• [PROBLEM REQUIREMENTS]
Below are the records. Reproduce the line that contains "How do I perform: Click the Automator" and every line after it to the end, exactly and alone.

• [RECORDS]

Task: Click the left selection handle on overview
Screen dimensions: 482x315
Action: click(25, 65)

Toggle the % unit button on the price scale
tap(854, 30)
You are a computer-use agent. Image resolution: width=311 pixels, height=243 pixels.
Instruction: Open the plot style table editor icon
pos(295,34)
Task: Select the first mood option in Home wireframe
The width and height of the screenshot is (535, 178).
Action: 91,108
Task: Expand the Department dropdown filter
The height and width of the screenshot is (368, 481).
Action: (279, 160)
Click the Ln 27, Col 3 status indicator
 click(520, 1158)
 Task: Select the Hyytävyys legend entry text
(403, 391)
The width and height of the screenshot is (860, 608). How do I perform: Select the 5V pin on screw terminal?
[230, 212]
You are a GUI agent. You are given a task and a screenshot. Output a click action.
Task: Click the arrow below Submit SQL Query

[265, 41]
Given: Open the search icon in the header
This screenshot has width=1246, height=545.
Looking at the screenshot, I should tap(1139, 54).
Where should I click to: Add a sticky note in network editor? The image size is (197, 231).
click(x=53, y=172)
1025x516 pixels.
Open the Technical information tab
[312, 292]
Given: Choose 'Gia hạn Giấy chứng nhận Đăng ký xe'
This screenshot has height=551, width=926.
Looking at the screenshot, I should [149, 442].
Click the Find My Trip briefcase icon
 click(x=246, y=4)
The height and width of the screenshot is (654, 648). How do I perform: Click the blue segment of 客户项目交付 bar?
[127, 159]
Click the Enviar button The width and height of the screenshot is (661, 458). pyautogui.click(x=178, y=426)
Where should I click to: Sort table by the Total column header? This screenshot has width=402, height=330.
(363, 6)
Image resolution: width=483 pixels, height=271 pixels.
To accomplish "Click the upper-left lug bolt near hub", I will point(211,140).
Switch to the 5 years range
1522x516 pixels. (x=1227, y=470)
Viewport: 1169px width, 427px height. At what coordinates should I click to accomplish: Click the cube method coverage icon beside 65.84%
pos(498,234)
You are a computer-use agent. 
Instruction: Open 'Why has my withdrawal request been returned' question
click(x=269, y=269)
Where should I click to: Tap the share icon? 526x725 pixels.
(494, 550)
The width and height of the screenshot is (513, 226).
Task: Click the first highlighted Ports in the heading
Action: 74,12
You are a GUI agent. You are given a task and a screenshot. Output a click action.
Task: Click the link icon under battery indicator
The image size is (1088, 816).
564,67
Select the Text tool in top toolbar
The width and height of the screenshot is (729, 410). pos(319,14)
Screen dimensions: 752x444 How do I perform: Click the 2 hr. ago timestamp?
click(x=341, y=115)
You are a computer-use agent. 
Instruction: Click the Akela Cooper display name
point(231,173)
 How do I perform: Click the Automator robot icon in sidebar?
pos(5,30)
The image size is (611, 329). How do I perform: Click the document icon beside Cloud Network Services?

• [ANSWER TO THE PROBLEM]
 How do I perform: Click the Automator robot icon in sidebar?
pos(5,30)
The image size is (611, 329). How do I perform: Click the document icon beside Cloud Network Services?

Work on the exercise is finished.